*TEXT EXTRACT:*
** BEGIN **
At least 14 protesters were arrested, including two students, Tulane announced. Earlier, the school had announced six arrests on Monday — including one student — and said it had suspended at least seven students for participating in what the university said was an “unlawful demonstration.”
At the University of Arizona in Tucson, violent conflicts played out in and around campus in the early hours of Wednesday after police tore down an encampment near the school’s north Main Gate Square.
“Around 2:00 a.m., law enforcement officers in gas masks and riot gear stormed a pro-Palestinian encampment on the University of Arizona campus,” reports Arizona Public Media, which adds that hundreds of protest supporters were in the area and that the move came after a 10:30 p.m. deadline for protesters to leave.
Police made at least four arrests, AZPM reports, adding that people on the street heard a warning of “police deploying chemical irritant munitions.”
** END **
*SUPPLIED MATERIAL:*
** BEGIN **
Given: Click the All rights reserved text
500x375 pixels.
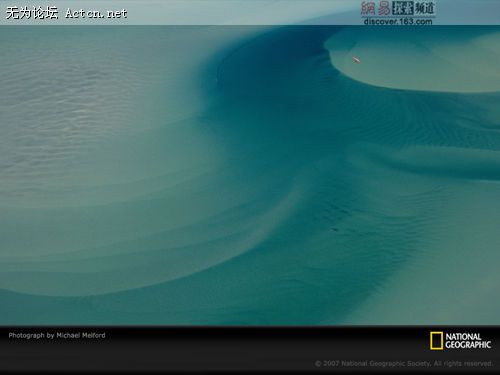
** END **
*CHALLENGE 1:* Transcribe the campus protest report, starting with "At the University of" and going on through "protesters to leave.".
*CHALLENGE 2:* Pick up the campus protest report where it stops and continue it.
The listing is separate material and has no connection to the campus protest report.

*TASK RESPONSE 1:*
At the University of Arizona in Tucson, violent conflicts played out in and around campus in the early hours of Wednesday after police tore down an encampment near the school’s north Main Gate Square.
“Around 2:00 a.m., law enforcement officers in gas masks and riot gear stormed a pro-Palestinian encampment on the University of Arizona campus,” reports Arizona Public Media, which adds that hundreds of protest supporters were in the area and that the move came after a 10:30 p.m. deadline for protesters to leave.

*TASK RESPONSE 2:*
UCLA’s buffer zone was overrun
Images from the scene at the UCLA campus showed a large crowd of pro-Israel protesters pulling at metal barricades and wooden pallets the pro-Palestinian group had erected around their encampment.
In addition to calling for divestment, the UCLA protests are meant to show solidarity with people in Gaza. The Israel-Hamas war has killed more than 34,000 Palestinians, according to the Gaza Ministry of Health, while Israel said some 1,200 Israelis were killed by Hamas in an assault last October. Israel said Hamas is still holding 133 hostages.
A crowd of counterprotesters had initially gathered near the Palestine Solidarity Encampment on Tuesday afternoon.
As the evening wore on, members of the group “began wrestling with protesters inside and [private campus] security hired by UCLA,” according to the Daily Bruin.
From there, the violence continued to escalate.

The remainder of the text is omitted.